Здесь возникает вопрос: действительно ли совершенно необходимо хотя бы в некоторых случаях за «физическим» подставлять «психическое»? Не может ли человек рассматривать другие живые существа только как «тела», движущиеся среди других тел, как сложные, своеобразно действующие машины? Не может ли он обойтись без «гипотезы» о том, что они «чувствуют», «мыслят», «желают», что их действия стоят в зависимости от «психических переживаний»? Пусть даже никто не может обойтись без этой «гипотезы» практически; но нельзя ли отрешиться от нее, по крайней мере, в области чистой теории? Не окажется ли такая точка зрения наиболее строго позитивной, наиболее «критической», наиболее чуждой компромиссу между знанием и верой? Если в «гипотезе» есть догматизм, то критика должна с ним покончить…
Этот вопрос не так сложен и труден, как может показаться. Он легко устраняется фактом социальности познания. Мышление нераздельно с представлением о доказательстве истинного и опровержении ложного; а то и другое предполагает социальное общение людей. Субъективная характеристика «истины» для всякого, кто думает, что нашел ее, заключается в том, что он может доказать ее всякому другому достаточно разумному существу, что она, эта истина, «общеобязательна», т. е. имеет значение не только для него, ее данного обладателя, но и для его со-человеков. Таким образом, психический солипсист, не признающий наличности психики у других людей, впадает не только в практическое противоречие, когда объясняет другим людям свои взгляды; он впадает и в теоретическое противоречие, когда считает свои взгляды «истинными», т. е. доказуемыми, т. е. имеющими значение не для него одного.
…Мы видим, что «гипотеза» о психике других людей вовсе в действительности не гипотеза, а необходимый элемент познания. Когда под такие-то данные высказывания других людей я подставляю такие-то данные чувства и мысли, то гипотетично здесь только данное содержание подставляемого; оно нередко и бывает ошибочно: я могу «не понять» других людей. Но сама подстановка — отнюдь не гипотеза, а «конститутивный признак» познания как борьбы за истину, борьбы социальной и по генезису, и по цели.

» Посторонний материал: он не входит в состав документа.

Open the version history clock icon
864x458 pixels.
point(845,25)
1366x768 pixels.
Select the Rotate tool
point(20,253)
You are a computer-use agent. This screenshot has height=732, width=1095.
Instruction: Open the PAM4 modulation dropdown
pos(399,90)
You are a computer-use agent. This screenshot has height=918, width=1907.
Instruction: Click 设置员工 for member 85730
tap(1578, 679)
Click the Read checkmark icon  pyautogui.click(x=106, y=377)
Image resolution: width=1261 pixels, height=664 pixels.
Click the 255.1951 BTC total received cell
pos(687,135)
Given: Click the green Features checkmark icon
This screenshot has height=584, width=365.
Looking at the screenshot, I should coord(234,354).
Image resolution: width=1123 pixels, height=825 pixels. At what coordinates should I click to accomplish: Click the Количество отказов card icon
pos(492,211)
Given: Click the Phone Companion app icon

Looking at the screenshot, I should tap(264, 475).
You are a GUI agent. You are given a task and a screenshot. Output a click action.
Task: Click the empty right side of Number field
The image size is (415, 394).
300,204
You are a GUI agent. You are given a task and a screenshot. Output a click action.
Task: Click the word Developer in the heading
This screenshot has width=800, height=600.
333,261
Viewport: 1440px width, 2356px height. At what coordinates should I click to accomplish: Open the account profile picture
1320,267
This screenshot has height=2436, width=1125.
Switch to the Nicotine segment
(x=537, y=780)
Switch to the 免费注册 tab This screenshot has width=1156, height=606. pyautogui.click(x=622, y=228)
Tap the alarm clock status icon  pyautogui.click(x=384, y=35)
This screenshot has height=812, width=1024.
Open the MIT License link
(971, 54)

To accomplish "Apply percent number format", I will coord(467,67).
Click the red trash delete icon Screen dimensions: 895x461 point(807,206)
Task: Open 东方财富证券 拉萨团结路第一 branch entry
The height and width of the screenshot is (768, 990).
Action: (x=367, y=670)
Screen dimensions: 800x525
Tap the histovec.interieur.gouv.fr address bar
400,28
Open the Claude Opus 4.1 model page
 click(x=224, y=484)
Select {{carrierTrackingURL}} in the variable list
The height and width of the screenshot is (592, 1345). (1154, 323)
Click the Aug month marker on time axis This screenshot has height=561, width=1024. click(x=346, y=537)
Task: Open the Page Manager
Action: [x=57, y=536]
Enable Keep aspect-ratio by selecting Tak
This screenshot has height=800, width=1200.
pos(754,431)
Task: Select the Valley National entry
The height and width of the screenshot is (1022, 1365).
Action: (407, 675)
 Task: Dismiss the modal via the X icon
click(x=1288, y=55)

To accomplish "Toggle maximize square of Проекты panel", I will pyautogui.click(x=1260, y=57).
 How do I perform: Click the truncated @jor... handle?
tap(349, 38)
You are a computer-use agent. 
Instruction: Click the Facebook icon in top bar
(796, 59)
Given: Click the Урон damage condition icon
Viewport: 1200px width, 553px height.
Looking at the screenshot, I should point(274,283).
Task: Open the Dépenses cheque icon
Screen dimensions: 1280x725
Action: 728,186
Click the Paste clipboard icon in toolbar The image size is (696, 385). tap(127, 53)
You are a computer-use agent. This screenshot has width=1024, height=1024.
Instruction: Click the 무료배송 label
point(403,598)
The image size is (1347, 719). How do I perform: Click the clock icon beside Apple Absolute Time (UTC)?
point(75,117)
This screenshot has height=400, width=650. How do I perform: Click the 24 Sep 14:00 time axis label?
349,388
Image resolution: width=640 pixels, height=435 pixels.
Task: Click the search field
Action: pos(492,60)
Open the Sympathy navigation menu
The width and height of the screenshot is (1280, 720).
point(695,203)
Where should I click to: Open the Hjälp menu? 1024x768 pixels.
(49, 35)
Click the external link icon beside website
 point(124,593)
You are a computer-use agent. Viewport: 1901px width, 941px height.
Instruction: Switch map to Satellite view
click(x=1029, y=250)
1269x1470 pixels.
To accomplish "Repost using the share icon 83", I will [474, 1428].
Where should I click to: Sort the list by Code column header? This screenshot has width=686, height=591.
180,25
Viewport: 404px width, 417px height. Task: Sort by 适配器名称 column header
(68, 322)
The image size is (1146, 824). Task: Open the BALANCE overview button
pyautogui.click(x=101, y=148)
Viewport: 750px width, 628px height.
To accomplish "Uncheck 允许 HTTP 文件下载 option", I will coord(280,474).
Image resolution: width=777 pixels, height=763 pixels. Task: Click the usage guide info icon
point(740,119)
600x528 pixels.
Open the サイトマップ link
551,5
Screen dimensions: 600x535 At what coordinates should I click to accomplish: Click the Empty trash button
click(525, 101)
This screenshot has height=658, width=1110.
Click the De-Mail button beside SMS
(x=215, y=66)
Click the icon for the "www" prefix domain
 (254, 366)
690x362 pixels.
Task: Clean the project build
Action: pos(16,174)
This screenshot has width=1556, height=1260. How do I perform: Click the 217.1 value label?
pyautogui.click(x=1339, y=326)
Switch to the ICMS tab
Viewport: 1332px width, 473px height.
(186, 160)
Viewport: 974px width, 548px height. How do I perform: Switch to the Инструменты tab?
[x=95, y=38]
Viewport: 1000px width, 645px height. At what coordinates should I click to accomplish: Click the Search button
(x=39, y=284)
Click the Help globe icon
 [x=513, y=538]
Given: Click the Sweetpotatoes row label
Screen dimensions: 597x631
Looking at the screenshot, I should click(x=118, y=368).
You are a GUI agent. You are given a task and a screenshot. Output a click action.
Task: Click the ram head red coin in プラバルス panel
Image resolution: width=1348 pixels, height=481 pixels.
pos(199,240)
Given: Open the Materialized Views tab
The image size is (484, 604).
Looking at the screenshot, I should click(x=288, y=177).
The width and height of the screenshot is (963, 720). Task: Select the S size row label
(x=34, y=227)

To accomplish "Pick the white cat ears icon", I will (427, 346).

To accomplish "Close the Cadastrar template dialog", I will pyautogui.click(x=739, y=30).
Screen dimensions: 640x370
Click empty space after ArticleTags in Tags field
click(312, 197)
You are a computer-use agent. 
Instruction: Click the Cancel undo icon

«Подстановка», о которой мы говорим, не представляет собой ни в каком случае выхода за пределы возможного опыта. Ее правильность в каждом данном случае проверяется практикой: основываясь на своей «подстановке», мы предвидим действия других живых существ и сообразно этому рассчитываем свои собственные поступки. Если при этом мы обманываемся в своих ожиданиях, а в самих расчетах не находим никакой несообразности, то нам приходится исправлять подстановку: «он обманул меня», «я его не так понял» и т. п.
Удачная «подстановка» становится тем более трудным делом, чем дальше от нас отстоит другое существо по типу своей жизни и по ее тенденциям. «Понимать» иностранца труднее, чем соотечественника, кошку труднее, чем человека, амебу труднее, чем кошку, врага труднее, чем друга, и т. д. Чем труднее «подстановка», тем больше приходится создавать по частным случаям неудачных гипотез, которые затем мы вынуждены отвергать или исправлять. Каждая конкретная подстановка может потерпеть крушение, это не колеблет принципа подстановки, который остается неразрывно связан со всем нашим познанием.